Stored data entries:
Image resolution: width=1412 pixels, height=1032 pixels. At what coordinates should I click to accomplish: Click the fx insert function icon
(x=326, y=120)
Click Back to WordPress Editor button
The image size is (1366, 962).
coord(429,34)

TO DO — Copy the data above in its entirety, exactly as given.

TASK SOLUTION —
Image resolution: width=1412 pixels, height=1032 pixels. At what coordinates should I click to accomplish: Click the fx insert function icon
(x=326, y=120)
Click Back to WordPress Editor button
The image size is (1366, 962).
coord(429,34)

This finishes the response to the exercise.